_TEXT BLOCK_.
[Start of section]

RTD staff and consultants have been drafting the plan for the last two years. It received more than 1,600 public comments since January — most of which requested services beyond what RTD can fund. Van Meter said the agency could add back more service if and when funding allows.
What the changes will look like
RTD will break up some long routes and increase how often buses run where it anticipates greater demand. For example, the crosstown No. 3 bus, which travels from Aurora to Lakewood on Alameda Avenue, will be split near the Alameda light rail station in Denver. Service on the west side, where demand is higher, will increase to every 15 minutes at peak times.
Similar changes are planned for several other lines, including the No. 0 on Broadway, the No. 12 on Downing Street, the No. 21 on Evans Avenue, and the No. 76 line on Wadsworth Boulevard. Other lines will remain intact and also run more frequently, including the No. 40 on Colorado Boulevard, the No. 73 on Quebec Street, and the No. 105 on Havana Street.
Several routes currently suspended because of the pandemic will come back, including the express Boulder-Denver FF2 bus and other iterations of the Flatiron Flyer, the No. 53 on north Sheridan Boulevard, the No. 104 on 104th Avenue, the No. 122X between Thornton and Denver, the GS line between Golden and Boulder, the LX route between Denver and Longmont, and the Free MetroRide in downtown Denver.
RTD staff expect the changes will result in a 50 percent increase in the number of low-income and minority residents that have access to frequent transit service. RTD is currently operating at about 70 percent of its pre-pandemic service levels. When fully operational, the changes endorsed by the board Tuesday are expected to boost its service to 85 percent of pre-pandemic levels.
But some 20 routes, many of which were suspended at the start of the pandemic, are now permanently dead — at least if RTD’s funding levels stay stagnant.
Casualties include the Y line between Lyons and Boulder (though Boulder County is working to replace it), the No. 209 in Boulder, the No. 128 in Broomfield, the No. 125 in the west metro, the No. 157 in Aurora, and the No. 401 in Littleton.
Some express buses in Denver are getting the axe permanently, too, including the No. 16L on West Colfax Avenue and the No. 30L on South Federal Boulevard.
Little changes are planned for RTD’s light- and commuter-rail systems. If finances allow, the agency will eventually upgrade peak frequencies on some key lines — the D, E and H — to every 10 minutes. The G line will be bumped to every 15 minutes. The C and F lines won’t come back, except possibly for special events.
Transit advocates say they support the plan and its priorities, given the state of RTD’s precarious long-term budget and the lack of other funding sources. But Molly Mckinley, policy director for the Denver Streets Partnership, told the board Tuesday that the service levels baked into the plan aren’t high enough, “to serve the region and meet our air quality, climate and access and safety goals.”
“Now more than ever we need leaders, not just in RTD, but at the local, state and federal levels to come to the table and get public transit back on track and identify additional resources for RTD,” she said.
RTD staff hope the agency can partner with other government entities to fill in some of the gaps in transit service that it is leaving behind. Chair Buzek noted the state government accounts for less than 1 percent of RTD’s operating budget.
“Maybe that’s something we need to work on,” he said. “Maybe that’s the first partnership we need to really try to repair and make better.”
Editor's note: This story has been updated to correct a description of the GS line, which links Boulder with Golden — not Denver.

[End of section]

_DATA_.
[Start of section]

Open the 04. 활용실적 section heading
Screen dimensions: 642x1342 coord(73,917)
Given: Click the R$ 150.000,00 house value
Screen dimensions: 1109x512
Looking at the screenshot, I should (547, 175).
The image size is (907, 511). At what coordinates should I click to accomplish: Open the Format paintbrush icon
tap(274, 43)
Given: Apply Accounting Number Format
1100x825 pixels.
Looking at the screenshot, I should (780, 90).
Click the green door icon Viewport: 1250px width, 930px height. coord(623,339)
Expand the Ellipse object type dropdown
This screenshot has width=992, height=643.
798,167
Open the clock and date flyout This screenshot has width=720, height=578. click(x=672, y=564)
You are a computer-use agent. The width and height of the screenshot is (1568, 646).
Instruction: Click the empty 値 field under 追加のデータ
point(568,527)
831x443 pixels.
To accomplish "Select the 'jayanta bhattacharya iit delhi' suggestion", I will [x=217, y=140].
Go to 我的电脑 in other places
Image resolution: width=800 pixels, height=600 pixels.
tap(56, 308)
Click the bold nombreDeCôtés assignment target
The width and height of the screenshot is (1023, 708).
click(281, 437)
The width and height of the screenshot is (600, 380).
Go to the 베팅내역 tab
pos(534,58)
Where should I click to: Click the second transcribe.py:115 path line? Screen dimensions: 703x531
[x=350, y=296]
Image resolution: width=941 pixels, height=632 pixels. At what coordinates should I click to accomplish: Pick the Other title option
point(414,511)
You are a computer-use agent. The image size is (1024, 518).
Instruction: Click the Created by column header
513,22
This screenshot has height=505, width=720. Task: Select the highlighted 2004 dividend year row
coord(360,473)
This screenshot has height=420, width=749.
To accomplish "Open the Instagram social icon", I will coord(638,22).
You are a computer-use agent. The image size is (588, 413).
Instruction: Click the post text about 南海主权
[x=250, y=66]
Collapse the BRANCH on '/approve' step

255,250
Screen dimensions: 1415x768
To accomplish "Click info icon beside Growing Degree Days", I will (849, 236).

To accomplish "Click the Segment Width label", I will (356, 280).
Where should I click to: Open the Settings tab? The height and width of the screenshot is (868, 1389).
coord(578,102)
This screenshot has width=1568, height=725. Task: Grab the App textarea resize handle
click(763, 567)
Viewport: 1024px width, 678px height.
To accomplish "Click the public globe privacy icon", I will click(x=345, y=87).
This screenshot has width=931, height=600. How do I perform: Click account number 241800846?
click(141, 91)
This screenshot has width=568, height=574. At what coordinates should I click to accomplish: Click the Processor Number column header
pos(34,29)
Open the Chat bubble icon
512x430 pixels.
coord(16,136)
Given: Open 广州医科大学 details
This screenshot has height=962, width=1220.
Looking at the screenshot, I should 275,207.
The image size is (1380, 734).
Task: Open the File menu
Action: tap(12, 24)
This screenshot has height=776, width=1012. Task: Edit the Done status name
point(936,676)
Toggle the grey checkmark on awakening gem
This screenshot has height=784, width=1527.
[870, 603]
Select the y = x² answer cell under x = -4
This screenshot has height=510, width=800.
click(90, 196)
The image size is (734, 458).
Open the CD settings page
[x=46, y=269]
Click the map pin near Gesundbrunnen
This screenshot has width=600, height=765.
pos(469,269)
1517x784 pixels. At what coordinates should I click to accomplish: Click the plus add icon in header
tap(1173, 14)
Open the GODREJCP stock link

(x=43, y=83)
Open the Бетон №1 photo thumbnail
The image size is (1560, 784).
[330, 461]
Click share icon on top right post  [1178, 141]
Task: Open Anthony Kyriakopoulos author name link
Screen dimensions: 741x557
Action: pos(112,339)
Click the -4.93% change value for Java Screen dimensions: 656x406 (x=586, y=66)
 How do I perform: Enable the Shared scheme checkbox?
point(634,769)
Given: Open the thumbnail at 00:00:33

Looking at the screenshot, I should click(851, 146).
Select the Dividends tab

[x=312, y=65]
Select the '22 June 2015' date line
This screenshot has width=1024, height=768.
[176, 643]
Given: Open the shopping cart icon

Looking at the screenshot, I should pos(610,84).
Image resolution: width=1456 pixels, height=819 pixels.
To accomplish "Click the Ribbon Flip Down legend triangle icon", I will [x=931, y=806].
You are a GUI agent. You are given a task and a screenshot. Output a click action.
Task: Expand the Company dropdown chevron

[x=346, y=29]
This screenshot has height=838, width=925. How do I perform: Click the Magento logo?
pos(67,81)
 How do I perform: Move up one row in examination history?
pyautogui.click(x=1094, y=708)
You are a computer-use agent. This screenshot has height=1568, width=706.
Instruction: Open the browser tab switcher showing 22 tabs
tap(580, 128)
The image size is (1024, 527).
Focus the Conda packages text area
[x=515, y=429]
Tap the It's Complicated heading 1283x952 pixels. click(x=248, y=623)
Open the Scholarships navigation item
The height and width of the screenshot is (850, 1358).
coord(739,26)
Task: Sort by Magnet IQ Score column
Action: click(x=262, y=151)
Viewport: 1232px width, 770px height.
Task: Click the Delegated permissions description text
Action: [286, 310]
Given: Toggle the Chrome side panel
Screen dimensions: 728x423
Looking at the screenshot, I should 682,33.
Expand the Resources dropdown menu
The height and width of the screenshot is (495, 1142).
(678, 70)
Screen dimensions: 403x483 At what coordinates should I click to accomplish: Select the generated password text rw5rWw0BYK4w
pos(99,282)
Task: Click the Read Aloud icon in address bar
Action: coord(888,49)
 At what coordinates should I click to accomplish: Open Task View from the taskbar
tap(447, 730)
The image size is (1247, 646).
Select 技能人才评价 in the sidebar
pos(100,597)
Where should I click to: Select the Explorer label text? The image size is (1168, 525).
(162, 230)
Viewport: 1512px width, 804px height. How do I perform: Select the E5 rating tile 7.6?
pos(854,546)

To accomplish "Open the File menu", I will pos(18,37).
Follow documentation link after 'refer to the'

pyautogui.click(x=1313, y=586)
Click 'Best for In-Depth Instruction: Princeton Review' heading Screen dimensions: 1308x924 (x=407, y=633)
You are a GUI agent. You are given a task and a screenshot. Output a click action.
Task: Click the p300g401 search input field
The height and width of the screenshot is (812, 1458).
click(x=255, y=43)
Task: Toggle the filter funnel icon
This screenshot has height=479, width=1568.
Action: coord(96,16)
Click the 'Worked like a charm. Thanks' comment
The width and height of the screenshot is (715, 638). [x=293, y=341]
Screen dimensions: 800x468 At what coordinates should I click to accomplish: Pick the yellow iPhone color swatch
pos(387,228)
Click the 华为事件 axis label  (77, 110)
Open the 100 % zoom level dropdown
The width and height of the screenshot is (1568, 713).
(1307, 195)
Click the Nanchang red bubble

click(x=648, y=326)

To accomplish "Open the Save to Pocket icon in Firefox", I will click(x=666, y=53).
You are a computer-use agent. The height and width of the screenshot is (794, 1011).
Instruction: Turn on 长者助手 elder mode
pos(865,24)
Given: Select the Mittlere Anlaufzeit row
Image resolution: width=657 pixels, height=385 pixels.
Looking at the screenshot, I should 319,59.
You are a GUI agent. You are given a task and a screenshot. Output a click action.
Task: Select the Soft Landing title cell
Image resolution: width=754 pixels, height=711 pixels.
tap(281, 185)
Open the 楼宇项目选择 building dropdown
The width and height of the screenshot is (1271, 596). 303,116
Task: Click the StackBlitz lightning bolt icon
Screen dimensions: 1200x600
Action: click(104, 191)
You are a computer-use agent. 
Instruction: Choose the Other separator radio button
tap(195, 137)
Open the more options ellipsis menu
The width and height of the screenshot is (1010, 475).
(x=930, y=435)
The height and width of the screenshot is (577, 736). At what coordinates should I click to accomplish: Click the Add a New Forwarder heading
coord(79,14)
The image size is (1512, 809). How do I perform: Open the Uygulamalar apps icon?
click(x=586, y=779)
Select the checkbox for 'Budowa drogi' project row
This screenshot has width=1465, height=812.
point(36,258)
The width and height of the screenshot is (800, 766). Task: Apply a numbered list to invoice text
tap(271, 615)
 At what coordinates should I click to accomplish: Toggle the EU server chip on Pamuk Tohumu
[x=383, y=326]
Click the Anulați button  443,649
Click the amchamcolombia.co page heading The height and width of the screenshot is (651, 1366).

[End of section]

_WHAT THE TASK ASKS_.
Answer these questions using the RTD service text.
1. How many public comments has the plan received since January?
2. About what percentage of its pre-pandemic service levels is RTD currently operating at?
3. Which two rail lines will not come back, except possibly for special events?
Rely only on the RTD service text, not the listing.

_TASK ANSWER_.
1. More than 1,600
2. About 70 percent
3. The C and F lines